_What is expected_
Only one stretch of the data below should be repeated: the lines from the line containing "The height and width of the screenshot is (768, 1024)." through the line containing "Task: Open the exclamation-mark", inclusive, exactly as they are.

[[ Record set, beginning ]]

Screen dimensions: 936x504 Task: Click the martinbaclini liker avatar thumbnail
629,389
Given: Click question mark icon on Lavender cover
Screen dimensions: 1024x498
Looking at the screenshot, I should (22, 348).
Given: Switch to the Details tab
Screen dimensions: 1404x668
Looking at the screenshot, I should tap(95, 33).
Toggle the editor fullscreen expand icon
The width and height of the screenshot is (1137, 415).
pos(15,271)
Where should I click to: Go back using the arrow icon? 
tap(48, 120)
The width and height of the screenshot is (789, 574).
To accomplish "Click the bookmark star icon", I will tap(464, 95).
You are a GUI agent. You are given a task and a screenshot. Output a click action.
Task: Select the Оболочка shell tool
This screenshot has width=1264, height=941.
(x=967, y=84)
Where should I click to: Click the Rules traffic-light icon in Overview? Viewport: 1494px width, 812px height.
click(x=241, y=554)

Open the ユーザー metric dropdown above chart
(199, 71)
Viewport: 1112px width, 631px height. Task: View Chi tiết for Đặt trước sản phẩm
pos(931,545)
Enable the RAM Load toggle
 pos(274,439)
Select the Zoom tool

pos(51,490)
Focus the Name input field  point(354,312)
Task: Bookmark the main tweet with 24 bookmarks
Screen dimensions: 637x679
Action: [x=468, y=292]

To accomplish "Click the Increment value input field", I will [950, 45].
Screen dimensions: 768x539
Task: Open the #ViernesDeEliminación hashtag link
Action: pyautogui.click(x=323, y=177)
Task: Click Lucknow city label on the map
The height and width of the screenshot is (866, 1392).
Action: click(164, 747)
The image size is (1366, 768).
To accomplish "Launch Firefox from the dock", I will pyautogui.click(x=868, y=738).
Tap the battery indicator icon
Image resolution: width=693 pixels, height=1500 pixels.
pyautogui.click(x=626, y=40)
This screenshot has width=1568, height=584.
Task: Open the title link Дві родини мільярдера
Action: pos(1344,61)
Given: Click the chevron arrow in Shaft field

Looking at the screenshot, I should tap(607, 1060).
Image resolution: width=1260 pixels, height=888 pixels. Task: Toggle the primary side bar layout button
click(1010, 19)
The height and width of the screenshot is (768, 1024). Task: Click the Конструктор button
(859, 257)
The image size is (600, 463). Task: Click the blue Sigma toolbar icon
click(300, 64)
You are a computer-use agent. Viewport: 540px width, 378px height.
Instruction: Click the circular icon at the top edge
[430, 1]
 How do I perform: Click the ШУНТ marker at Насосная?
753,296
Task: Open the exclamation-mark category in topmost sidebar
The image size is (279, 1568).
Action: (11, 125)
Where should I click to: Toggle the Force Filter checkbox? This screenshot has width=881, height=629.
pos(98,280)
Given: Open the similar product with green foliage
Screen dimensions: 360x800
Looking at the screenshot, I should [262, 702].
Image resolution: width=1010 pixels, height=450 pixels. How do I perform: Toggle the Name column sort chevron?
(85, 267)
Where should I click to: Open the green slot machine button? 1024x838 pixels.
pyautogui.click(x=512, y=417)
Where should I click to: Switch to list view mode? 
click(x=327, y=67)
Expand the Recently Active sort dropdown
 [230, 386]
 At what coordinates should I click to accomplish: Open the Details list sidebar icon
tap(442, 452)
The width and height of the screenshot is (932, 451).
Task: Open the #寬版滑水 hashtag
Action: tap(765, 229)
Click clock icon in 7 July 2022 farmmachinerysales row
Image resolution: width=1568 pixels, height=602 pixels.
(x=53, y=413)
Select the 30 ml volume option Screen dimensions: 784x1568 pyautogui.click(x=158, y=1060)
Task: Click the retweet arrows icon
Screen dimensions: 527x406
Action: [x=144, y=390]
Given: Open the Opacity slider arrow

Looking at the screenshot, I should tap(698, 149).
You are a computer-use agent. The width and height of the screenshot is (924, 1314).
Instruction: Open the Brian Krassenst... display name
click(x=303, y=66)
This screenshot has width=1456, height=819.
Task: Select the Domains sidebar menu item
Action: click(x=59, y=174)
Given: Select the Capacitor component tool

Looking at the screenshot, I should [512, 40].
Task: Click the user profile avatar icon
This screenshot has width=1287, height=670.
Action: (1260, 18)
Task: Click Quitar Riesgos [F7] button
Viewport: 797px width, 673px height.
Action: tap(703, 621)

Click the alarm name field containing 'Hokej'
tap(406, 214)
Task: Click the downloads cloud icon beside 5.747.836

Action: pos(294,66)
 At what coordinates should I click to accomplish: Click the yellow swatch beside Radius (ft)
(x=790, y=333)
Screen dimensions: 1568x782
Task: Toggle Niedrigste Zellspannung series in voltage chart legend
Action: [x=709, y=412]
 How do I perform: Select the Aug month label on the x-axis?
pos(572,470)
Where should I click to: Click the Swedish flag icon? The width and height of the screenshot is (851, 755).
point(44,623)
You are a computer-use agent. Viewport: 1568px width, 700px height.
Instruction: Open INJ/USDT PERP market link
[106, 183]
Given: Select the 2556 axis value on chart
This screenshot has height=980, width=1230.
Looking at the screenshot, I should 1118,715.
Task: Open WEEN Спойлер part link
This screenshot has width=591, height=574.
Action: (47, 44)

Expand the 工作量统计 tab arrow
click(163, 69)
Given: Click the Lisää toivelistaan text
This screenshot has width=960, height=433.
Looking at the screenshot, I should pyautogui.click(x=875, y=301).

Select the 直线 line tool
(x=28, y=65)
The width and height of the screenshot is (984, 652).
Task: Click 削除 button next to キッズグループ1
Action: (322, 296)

[[ Record set, end ]]

_Response for this exercise_
The height and width of the screenshot is (768, 1024). Task: Click the Конструктор button
(859, 257)
The image size is (600, 463). Task: Click the blue Sigma toolbar icon
click(300, 64)
You are a computer-use agent. Viewport: 540px width, 378px height.
Instruction: Click the circular icon at the top edge
[430, 1]
 How do I perform: Click the ШУНТ marker at Насосная?
753,296
Task: Open the exclamation-mark category in topmost sidebar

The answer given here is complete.